**** TEXT SECTION
Abstract

Study of human executive function focuses on our ability to represent cognitive rules independently of stimulus or response modality. However, recent findings suggest that executive functions cannot be modularized separately from perceptual and motor systems, and that they instead scaffold on top of motor action selection. Here we investigate whether patterns of motor demands influence how participants choose to implement abstract rule structures. In a learning task that requires integrating two stimulus dimensions for determining appropriate responses, subjects typically structure the problem hierarchically, using one dimension to cue the task-set and the other to cue the response given the task-set. However, the choice of which dimension to use at each level can be arbitrary. We hypothesized that the specific structure subjects adopt would be constrained by the motor patterns afforded within each rule. Across four independent data-sets, we show that subjects create rule structures that afford motor clustering, preferring structures in which adjacent motor actions are valid within each task-set. In a fifth data-set using instructed rules, this bias was strong enough to counteract the well-known task switch-cost when instructions were incongruent with motor clustering. Computational simulations confirm that observed biases can be explained by leveraging overlap in cortical motor representations to improve outcome prediction and hence infer the structure to be learned. These results highlight the importance of sensorimotor constraints in abstract rule formation and shed light on why humans have strong biases to invent structure even when it does not exist.
********
**** MATERIAL SHOWN
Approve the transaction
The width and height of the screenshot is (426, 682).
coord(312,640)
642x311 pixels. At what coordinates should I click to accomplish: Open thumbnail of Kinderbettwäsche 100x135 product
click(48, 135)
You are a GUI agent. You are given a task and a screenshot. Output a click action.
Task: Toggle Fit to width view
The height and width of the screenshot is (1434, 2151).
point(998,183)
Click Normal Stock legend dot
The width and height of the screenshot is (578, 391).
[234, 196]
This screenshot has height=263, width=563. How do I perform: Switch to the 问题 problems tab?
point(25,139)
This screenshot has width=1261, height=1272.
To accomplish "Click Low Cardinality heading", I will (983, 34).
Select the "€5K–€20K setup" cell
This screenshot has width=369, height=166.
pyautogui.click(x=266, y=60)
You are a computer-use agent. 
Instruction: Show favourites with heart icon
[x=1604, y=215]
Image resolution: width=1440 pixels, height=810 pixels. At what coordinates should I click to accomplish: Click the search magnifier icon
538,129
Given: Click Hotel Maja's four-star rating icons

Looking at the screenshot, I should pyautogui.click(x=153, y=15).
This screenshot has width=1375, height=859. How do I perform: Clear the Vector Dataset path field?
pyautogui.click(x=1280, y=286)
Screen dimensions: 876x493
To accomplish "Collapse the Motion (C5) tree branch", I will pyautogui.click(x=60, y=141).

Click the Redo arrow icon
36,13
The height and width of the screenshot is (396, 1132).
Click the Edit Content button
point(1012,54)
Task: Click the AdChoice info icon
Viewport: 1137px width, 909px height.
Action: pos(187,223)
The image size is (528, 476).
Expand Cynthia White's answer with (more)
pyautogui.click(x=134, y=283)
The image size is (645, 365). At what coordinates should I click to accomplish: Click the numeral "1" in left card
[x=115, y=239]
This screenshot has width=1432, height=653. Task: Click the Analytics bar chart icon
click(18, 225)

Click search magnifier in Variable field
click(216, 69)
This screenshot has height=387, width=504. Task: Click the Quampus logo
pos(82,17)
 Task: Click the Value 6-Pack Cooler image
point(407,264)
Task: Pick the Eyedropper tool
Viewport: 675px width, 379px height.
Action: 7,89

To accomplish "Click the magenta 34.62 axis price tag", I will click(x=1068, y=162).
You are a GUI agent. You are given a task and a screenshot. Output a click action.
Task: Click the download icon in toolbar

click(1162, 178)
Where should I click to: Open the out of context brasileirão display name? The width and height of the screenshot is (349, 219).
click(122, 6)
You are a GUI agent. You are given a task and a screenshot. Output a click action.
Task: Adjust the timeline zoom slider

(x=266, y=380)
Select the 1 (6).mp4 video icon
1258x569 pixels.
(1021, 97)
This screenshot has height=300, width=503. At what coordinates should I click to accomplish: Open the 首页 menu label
********
*INSTRUCTIONS:*
**1.** According to the abstract above, across how many independent data-sets did subjects create rule structures that afford motor clustering?
**2.** Translate this sentence from the abstract into Spanish: "However, the choice of which dimension to use at each level can be arbitrary."
**3.** Do these statements agree with the abstract? Answer yes or no for each, quoting the words that decide it.
(a) The fifth data-set used rules that subjects learned without instructions.
(b) Subjects preferred structures in which adjacent motor actions are valid within each task-set.
(c) Recent findings suggest that executive functions can be modularized separately from perceptual and motor systems.

*TASK RESPONSES:*
**1.** Four.

**2.** Sin embargo, la elección de qué dimensión usar en cada nivel puede ser arbitraria.

**3.**
(a) No: "In a fifth data-set using instructed rules"
(b) Yes: "preferring structures in which adjacent motor actions are valid within each task-set"
(c) No: "executive functions cannot be modularized separately from perceptual and motor systems"